Norvat commented 1 month ago

Small update:

I have a separate PSU to the controller, and that seems to have done the trick with the errors, and the printer runs happily.

BUT!

If i ground the cable from the controller to the tft, i get errors. I can start a print without it connected and the second i connect it i get errors.

I tried scoping both the ground on the original psu and i am getting ripples of +-3V. I see +-0.5V through the shielding on the tft cable while it is not grounded. Almost no ripple from the new PSU. I tried getting pictures of the readings but the oscilloscope is an old analog one, so not too easy.

So i think the issue is psu related as rondlh says

Will test a bit more scientifically later this week, and try the tips above

karabas2011 commented 1 month ago

MKS Eagle marlin 2.0.9.3 and 2.1.2.2+ MKS35 TFT with last btt dev firmware. I compiled it.

Printer stops suddenly. Not hanging. With or without advanced_ok / crc. Tried all. Terminal is on for monitoring. No garbage or missing ok.
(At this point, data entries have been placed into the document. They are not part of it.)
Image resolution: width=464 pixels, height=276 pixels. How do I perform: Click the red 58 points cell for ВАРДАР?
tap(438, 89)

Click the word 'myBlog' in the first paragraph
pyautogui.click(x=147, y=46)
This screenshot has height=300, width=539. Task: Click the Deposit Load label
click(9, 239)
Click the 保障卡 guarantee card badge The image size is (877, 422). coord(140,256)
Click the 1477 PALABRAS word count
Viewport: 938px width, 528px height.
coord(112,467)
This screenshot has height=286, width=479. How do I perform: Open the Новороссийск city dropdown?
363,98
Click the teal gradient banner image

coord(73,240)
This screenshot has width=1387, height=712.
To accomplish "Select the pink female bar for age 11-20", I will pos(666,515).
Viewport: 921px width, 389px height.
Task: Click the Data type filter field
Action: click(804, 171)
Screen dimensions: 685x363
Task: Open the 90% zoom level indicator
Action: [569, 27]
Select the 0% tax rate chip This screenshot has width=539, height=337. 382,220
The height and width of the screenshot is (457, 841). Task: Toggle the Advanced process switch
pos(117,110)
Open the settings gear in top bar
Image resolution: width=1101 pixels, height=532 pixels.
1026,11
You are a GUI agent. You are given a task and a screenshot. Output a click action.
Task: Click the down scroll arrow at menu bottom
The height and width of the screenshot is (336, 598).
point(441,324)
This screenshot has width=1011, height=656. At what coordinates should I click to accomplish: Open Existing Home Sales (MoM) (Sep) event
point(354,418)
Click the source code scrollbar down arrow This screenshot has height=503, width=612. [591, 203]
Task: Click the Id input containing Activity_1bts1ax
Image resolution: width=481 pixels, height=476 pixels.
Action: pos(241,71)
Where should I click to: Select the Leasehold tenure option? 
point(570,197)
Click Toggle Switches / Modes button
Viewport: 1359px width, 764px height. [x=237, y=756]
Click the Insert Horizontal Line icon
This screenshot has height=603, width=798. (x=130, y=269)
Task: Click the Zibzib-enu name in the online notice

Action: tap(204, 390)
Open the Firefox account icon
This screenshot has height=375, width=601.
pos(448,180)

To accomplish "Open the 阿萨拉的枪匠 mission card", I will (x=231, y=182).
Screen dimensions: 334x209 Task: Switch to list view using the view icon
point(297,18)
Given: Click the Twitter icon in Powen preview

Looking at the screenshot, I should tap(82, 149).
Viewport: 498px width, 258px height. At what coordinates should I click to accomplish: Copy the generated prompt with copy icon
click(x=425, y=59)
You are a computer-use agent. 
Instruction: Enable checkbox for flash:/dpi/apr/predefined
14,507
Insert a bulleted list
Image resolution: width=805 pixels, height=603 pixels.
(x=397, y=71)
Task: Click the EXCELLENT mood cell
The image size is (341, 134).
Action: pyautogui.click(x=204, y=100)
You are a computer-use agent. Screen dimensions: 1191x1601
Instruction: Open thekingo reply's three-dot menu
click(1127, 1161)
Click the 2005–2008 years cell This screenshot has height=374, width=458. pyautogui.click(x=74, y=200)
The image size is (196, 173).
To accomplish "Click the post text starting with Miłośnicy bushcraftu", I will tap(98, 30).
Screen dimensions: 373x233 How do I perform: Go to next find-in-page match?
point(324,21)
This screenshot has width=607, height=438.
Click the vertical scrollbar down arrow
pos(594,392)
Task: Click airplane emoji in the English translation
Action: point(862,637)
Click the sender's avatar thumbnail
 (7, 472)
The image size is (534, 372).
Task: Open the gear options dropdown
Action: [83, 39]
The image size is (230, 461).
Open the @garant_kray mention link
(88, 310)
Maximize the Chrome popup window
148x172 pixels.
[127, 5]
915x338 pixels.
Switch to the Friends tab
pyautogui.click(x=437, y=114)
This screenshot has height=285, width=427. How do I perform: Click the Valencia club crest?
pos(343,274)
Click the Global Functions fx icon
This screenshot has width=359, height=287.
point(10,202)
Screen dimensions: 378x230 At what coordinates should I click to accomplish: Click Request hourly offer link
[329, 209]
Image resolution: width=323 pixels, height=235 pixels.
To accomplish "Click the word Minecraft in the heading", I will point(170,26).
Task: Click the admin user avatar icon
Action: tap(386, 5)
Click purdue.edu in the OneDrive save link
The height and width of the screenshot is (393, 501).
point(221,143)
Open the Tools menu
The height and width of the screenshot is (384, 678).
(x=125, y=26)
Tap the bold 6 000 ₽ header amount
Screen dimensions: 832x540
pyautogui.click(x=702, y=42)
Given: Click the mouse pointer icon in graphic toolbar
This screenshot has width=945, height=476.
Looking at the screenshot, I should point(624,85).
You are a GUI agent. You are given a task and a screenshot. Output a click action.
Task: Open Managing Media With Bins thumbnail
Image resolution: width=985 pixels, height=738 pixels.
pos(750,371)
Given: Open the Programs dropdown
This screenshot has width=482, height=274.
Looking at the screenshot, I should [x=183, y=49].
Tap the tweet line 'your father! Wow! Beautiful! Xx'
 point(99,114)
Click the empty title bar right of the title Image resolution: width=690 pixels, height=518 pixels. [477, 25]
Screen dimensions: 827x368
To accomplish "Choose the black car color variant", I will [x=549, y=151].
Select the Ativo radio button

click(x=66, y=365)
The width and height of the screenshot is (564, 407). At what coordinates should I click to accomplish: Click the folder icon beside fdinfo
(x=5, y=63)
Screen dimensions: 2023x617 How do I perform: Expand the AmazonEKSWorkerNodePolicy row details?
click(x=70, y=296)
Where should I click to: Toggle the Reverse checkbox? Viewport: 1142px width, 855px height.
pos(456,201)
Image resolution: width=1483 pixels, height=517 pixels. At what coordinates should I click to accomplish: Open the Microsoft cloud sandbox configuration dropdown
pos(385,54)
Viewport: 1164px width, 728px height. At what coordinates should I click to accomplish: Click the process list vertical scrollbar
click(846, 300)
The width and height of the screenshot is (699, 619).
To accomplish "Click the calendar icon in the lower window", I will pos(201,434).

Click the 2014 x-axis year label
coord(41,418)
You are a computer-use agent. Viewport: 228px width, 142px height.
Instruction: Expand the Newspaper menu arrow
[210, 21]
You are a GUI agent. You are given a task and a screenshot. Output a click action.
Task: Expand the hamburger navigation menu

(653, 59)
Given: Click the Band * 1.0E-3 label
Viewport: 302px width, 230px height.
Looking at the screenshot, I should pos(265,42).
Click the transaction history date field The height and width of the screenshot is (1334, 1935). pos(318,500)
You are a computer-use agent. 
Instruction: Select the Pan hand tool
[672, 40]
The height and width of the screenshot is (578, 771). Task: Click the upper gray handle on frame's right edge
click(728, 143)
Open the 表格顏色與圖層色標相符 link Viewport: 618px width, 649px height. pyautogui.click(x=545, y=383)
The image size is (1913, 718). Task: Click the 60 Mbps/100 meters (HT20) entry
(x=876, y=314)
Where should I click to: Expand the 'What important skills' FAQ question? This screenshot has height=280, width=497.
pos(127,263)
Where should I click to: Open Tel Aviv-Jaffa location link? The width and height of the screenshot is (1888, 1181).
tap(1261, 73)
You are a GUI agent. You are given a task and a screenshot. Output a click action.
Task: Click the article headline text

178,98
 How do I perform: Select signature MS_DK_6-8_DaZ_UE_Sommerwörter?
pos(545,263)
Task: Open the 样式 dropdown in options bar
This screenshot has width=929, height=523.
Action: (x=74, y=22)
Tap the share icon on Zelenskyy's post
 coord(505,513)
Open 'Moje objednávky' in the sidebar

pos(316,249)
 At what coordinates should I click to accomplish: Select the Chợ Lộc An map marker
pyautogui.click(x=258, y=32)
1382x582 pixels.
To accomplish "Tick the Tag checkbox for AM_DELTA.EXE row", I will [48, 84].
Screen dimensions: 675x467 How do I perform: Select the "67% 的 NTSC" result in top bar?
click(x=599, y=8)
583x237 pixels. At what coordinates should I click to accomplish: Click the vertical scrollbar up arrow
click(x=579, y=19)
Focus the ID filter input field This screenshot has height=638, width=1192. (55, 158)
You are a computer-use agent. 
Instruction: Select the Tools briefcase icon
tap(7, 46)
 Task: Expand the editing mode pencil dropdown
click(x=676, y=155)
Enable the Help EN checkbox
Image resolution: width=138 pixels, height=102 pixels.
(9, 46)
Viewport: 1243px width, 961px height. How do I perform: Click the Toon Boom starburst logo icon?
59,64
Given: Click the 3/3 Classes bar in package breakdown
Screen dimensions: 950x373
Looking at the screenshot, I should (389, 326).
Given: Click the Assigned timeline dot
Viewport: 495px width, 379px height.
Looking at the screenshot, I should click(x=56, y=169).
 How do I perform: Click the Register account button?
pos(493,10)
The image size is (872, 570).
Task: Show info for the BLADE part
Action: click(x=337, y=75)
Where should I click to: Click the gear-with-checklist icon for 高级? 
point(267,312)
They were in some configuration. It seems as TFT simply stops sending next gcoode command.

Finally tried kisslorand's firmware - Success of14 hours print. but speed above ~60mm/sec causes pause ~1sec

karabas2011 commented 1 month ago

I flashed Marlin 2.1.2.3 yesterday + last BTT fw. Shortened cable to 20cm. Nothing changes. Sudden stop. Tried to move to 2.0.7.3 but cannot compile for MKS EAGLE

As I can see, TFT continues to receive messages from board but stops to send anything. Pressing abort button fixes it. On TFT terminal no garbage. Stops after receiving Ok

rondlh commented 1 month ago

@karabas2011 Please be careful with Kisslorand's closed source firmware. It's known to be buggy, unreliable and slow. His FW is far behind what you can find here. There is a reason why his "contributions" are ignored https://github.com/bigtreetech/BIGTREETECH-TouchScreenFirmware/pulls. Kisslorand's closed source FW might damage your motherboard and/or your TFT display, so better stay clear. Also, the topic you raise here seems to be unrelated to the issue raised by Norvat, please start a new issue if you need support.

digant73 commented 1 month ago

As I can see, TFT continues to receive messages from board but stops to send anything. Pressing abort button fixes it. On TFT terminal no garbage. Stops after receiving Ok

on TFT side, try to disable as much features as possible such as advanced_ok, command_checksum, event_led, file_comment_parsing. Also, when the TFT stops to send gcodes to mainboard what do you see in the TFT's stats page? do you see Free TX slots to 0 and Pending gcodes different than 0?